══ Text for analysis

An alternative to key injection is to have the chip itself generate unique values and convert these into identities and cryptographic keys. Silicon chips exhibit random physical variations during manufacturing. The variations are the basis for physical unclonable functions (PUFs) that are instantiated based on these physical structures. PUFs create random numbers called seeds, the device’s digital fingerprint. The seeds are then converted into identities and keys using a peripheral circuit function — a key generation accelerator — integrated into the MCU chip.
Intrinsic ID’s SRAM PUF is a good example of PUF technology. SRAM is embedded in most microcontrollers and microprocessors. On power-up, the SRAM cells each take on a “zero” or “one” state that is determined by the microscopic physical variations of the silicon wafer. The SRAM, therefore, creates a unique fingerprint for the chip, giving it a unique identity. Because SRAM is already present in an MCU, the PUF only needs the addition of software to drive it. Compared with key injection, it offers enhanced security because identities are much harder to clone or steal. For example, keys are generated on-demand and not stored, providing a higher level of protection against side-channel attacks.
Today, SRAM PUF technology is found in devices from several semiconductor manufacturers, including Intel, Microsemi, NXP and Xilinx. This NXP app note describes the use of SRAM PUF technology in the LPC54S0xx family of ARM Cortex-M4 based MCUs, and Microsemi uses an SRAM PUF as the main security element in its PolarFire FPGAs.
What’s next?
Quantum tunneling
Second-generation PUFs promise even higher levels of MCU security soon.

════
══ Listed entries

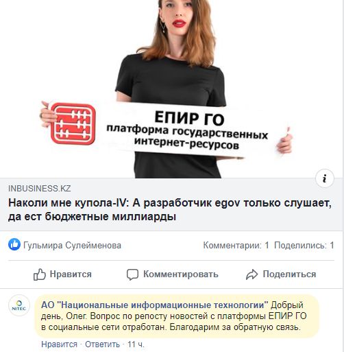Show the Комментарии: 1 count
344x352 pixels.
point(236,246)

════
══ Listed entries

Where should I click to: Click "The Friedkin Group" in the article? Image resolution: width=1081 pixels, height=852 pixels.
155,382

════

**Exercises:**
A - In the passage on chip PUFs, what Microsemi product uses an SRAM PUF as its main security element?
B - Please carry the passage on chip PUFs forward with the next part, picking up after its final sentence.
The listing comes from a separate source, unrelated to the passage on chip PUFs.

**Written answers:**
A - Its PolarFire FPGAs.

B -
Although SRAM PUFs provided a significant improvement in chip security and consequently sensor security, second-generation PUF technology could appear in semiconductors next year, if not sooner. In this new approach to PUFs, a dedicated 64 x 64 array of cells is created on MCUs (or other semiconductor chips) during manufacture. Each cell comprises two transistors and the PUF produces a 64 x 64 array of bits. The array is independent of any memory structures on the chip. Like SRAM PUFs, the technology exploits randomness in the thickness of the oxide layer on CMOS wafers resulting from the manufacturing variability discussed earlier, but in a different way. It measures the extent of quantum tunneling – a phenomenon whereby electrons propagate through barriers – which varies with the thickness and atomic structure of this oxide layer. The second-generation PUF technology involves measuring quantum effects whereby electrons propagate through this layer to varying degrees, depending on its thickness and the atomic structure at particular transistors.
The currents involved are in the order of femtoamps (10-15 amps) and the essence of the technology is an analog circuit that reads these tiny currents coming out of the array’s cells. The PUF can then generate multiple, uncorrelated random numbers from which cryptographic keys are produced inside the chips. The ability of the PUF to create multiple, uncorrelated keys on demand means that sensors based on the chips are usable for multiple applications and the need for expensive and risky key injection is eliminated.
Proponents of second-generation PUFs claim that they provide the highest possible security because they are measuring a probabilistic, quantum effect that has higher entropy (randomness) than that produced by other PUFs. Some evidence exists for this claim. Independent testing of Crypto Quantique’s QDID second-generation PUF confirmed that it is secure against all known attack methods. The company’s PUF is also PSA Certified Level 2 Ready.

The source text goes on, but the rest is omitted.